__WORK TASK__: Search the records for lines that contain the word "computer". Copy them all.

DATA SHOWN START

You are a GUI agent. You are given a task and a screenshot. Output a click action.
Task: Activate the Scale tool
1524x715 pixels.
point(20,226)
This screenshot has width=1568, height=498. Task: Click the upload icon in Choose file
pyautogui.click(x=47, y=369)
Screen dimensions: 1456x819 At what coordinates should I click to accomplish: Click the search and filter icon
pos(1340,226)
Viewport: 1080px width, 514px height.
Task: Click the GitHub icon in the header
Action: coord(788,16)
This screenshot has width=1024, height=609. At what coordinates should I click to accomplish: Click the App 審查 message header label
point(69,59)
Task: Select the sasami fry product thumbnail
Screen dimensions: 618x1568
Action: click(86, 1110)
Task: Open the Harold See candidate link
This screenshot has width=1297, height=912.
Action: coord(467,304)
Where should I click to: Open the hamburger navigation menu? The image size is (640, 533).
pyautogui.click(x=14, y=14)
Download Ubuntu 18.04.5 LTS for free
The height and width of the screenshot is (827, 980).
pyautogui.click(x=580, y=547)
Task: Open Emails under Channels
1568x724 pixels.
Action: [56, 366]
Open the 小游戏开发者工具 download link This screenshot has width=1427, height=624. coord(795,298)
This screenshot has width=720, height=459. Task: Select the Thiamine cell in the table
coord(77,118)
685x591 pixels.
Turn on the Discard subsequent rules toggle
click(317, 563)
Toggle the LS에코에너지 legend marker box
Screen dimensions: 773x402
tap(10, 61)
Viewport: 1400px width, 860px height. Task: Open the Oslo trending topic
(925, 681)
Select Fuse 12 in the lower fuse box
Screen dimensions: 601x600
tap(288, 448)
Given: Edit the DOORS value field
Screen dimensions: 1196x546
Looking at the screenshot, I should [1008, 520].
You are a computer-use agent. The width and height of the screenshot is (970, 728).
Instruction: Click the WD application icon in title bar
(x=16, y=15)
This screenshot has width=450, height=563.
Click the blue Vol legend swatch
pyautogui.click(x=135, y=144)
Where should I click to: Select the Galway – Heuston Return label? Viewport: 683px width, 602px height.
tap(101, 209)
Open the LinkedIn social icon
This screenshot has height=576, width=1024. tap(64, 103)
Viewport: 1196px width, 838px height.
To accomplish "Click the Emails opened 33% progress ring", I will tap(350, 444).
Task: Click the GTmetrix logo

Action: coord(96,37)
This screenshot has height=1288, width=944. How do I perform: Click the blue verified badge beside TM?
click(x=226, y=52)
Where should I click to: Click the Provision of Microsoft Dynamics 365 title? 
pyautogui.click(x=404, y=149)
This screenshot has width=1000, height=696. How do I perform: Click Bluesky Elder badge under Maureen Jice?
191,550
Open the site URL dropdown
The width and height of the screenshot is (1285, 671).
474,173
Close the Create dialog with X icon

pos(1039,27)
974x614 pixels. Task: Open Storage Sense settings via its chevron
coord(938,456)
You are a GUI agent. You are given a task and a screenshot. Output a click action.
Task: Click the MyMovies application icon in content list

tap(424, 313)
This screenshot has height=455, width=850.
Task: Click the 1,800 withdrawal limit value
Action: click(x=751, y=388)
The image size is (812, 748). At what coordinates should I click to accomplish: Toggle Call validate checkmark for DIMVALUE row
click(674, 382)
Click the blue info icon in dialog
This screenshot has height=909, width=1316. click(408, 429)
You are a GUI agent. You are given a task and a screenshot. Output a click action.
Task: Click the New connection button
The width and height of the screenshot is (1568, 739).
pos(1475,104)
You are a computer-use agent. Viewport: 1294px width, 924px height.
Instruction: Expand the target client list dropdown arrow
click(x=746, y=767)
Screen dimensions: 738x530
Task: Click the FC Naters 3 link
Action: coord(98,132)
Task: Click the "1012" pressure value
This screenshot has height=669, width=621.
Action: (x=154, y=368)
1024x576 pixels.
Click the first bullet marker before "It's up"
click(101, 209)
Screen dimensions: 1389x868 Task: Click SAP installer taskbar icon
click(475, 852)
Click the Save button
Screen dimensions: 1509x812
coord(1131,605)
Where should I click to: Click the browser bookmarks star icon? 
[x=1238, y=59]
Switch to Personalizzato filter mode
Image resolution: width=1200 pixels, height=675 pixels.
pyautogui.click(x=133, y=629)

DATA SHOWN END

__EXERCISE RESPONSE__:
You are a computer-use agent. The width and height of the screenshot is (970, 728).
You are a computer-use agent. Viewport: 1294px width, 924px height.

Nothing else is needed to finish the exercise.